▶ [Task material]:
☆ ☆ ☆
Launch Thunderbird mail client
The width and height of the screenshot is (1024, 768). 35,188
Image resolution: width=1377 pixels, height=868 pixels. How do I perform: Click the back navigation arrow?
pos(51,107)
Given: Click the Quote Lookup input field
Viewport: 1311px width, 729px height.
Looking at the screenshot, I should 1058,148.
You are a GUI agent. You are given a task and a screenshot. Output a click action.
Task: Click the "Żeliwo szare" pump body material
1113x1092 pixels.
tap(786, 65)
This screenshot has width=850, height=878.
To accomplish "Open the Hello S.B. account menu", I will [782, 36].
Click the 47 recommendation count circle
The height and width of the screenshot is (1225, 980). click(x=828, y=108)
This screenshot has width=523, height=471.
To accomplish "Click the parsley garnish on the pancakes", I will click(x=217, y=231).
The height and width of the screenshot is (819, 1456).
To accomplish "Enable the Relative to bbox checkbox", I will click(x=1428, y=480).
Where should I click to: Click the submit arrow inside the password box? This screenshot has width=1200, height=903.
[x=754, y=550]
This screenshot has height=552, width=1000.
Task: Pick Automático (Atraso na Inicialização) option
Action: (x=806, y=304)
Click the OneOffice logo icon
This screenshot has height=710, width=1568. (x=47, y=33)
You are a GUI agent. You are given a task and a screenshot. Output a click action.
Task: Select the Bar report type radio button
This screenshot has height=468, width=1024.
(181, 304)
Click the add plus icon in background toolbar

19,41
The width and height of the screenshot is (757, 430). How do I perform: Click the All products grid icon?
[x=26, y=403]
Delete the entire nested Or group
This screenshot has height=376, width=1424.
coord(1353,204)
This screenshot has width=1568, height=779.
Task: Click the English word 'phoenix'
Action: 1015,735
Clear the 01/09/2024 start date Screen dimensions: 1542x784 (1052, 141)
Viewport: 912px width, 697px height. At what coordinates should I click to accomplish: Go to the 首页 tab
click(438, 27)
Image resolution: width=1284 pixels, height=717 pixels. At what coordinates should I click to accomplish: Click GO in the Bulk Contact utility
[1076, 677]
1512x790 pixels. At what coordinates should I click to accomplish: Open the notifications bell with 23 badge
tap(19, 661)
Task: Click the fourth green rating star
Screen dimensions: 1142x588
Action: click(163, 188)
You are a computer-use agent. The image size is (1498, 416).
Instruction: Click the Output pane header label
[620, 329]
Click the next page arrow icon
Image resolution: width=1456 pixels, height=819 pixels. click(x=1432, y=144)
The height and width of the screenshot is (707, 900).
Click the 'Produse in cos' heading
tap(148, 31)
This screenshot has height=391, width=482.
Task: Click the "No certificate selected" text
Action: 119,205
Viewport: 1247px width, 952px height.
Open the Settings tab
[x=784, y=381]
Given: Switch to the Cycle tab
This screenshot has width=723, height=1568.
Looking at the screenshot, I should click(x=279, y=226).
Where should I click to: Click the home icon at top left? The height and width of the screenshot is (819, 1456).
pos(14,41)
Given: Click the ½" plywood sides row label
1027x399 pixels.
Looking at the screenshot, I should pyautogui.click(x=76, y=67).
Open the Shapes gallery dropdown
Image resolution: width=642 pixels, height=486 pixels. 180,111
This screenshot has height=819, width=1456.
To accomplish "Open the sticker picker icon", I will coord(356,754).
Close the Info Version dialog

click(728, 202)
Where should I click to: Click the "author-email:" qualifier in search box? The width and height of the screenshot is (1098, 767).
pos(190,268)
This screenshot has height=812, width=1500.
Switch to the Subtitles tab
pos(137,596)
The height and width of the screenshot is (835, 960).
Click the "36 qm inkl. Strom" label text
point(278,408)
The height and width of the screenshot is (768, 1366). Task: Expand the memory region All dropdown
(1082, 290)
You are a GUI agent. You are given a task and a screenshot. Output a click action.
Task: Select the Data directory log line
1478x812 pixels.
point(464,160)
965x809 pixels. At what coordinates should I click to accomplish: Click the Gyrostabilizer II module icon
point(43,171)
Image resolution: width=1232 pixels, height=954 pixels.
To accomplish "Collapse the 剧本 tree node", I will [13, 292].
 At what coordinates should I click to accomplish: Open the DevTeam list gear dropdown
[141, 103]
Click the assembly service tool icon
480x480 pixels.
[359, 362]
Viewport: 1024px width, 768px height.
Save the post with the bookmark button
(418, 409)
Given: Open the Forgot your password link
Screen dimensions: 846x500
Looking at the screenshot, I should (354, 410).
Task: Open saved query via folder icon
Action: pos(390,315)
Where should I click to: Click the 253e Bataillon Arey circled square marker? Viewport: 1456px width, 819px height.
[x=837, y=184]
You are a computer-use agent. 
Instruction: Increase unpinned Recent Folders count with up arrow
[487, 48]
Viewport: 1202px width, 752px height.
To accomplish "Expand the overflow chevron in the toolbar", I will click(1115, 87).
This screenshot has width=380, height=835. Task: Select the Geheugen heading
☆ ☆ ☆
Please count the lines in the entries above that contain the string "Viewport", with capitalization counting. Reply with the number alone.

▶ [Result]: 6